First, we need the volume in liters. 1 gallon is approximately 3.78541 liters. So, the conversion formula is: \[Volume (L) = Volume (gal) \times 3.78541\] Now, we can calculate the volume in liters: \[Volume (L) = 1.0 \times 10^3 \times 3.78541\]

Next, we need to convert the volume in liters to mass in grams using the density of seawater. The approximate density of seawater is 1.025 grams per milliliter (g/mL). As 1 liter contains 1000 milliliters, we can use the following formula: \[Mass (g) = Volume (L) \times 1000 \times Density (g/mL)\] Now, we can calculate the mass of seawater: \[Mass (g) = Volume (L) \times 1000 \times 1.025\]
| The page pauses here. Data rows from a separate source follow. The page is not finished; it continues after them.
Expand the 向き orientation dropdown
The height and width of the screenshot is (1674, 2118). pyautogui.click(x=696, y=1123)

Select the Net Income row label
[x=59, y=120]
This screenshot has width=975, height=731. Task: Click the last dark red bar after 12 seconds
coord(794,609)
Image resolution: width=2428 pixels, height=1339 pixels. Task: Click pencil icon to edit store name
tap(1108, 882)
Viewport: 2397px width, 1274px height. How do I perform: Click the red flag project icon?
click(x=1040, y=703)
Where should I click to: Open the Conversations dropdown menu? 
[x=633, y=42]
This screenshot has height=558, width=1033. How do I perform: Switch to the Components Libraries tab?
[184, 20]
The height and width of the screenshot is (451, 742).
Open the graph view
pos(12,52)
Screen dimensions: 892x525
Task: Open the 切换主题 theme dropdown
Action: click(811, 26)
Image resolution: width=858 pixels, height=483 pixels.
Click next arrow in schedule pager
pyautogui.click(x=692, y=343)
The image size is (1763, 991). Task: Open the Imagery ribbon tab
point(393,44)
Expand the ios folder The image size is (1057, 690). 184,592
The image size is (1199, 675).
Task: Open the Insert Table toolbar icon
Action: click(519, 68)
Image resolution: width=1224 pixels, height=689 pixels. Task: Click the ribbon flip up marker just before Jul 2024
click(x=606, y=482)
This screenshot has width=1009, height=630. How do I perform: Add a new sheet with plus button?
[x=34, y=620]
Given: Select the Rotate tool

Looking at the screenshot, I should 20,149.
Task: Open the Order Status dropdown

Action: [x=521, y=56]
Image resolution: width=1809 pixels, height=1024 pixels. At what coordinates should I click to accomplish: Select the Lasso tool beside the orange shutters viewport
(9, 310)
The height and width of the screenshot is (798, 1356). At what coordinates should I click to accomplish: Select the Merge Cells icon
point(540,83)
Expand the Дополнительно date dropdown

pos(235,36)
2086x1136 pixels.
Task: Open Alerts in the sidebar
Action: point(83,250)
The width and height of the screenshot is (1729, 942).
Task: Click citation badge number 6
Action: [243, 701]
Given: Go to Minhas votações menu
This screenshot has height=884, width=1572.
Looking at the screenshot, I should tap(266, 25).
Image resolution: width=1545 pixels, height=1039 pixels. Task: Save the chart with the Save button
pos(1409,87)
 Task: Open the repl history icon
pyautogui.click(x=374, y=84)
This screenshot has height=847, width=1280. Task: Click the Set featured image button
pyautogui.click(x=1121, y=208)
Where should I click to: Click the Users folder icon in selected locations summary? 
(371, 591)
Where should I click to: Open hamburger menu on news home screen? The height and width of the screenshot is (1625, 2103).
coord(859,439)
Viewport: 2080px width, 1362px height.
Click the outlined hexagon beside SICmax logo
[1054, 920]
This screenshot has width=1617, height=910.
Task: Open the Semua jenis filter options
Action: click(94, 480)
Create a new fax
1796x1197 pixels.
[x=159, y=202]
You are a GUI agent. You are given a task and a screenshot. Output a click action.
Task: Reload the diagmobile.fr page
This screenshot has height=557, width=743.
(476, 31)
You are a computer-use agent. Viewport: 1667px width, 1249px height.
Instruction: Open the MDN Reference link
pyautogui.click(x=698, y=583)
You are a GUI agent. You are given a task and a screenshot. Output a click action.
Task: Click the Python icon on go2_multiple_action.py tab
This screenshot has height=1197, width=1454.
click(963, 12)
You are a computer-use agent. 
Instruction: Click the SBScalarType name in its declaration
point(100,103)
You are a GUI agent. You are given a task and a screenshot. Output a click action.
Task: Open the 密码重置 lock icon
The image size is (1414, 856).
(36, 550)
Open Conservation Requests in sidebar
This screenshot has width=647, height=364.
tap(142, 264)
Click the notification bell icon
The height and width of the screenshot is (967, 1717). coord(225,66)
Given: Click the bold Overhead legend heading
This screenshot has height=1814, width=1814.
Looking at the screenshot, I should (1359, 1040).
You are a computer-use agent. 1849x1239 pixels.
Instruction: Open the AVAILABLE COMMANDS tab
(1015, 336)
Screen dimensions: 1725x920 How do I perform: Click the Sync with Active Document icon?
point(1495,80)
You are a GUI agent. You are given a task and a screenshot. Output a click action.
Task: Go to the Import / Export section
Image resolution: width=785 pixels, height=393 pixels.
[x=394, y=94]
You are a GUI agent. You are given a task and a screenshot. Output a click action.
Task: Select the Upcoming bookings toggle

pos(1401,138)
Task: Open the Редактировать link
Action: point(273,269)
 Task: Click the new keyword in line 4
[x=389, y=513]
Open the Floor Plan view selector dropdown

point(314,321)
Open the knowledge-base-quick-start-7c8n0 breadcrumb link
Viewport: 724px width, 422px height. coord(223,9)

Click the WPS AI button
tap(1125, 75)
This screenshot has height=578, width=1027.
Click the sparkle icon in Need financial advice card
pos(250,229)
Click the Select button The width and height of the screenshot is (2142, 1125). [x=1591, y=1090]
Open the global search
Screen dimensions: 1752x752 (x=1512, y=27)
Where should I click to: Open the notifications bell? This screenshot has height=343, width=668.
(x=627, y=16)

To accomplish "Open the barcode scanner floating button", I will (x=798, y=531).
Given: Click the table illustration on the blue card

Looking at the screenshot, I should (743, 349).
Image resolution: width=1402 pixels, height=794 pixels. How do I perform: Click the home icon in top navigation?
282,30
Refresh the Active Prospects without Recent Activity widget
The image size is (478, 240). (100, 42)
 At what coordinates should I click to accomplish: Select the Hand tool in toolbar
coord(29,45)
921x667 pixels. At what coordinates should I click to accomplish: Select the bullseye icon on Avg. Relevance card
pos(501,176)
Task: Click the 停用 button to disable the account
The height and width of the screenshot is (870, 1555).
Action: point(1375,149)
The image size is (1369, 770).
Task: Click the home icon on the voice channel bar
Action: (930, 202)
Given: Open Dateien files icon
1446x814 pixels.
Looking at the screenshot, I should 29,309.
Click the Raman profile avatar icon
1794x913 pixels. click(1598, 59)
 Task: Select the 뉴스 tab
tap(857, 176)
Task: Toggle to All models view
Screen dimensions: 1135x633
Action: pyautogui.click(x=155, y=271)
We are given that the concentration of gold in seawater is 13 ppt (parts per trillion). This means that there are 13 grams of gold in 1 trillion grams of seawater. So, the mass of gold can be calculated as follows: \[Mass_{gold} (g) = Mass_{seawater} (g) \times \frac{13}{1 \times 10^{12}}\] Now, by putting the values from Step 1 and Step 2 in Step 3, we get:

\[Mass_{gold} (g) = (1.0 \times 10^{3} \times 3.78541) \times (1000 \times 1.025) \times \frac{13}{1 \times 10^{12}}\] Solve the equation above to get the mass of gold in grams contained in \(1.0 \times 10^{3}\) gallons of seawater.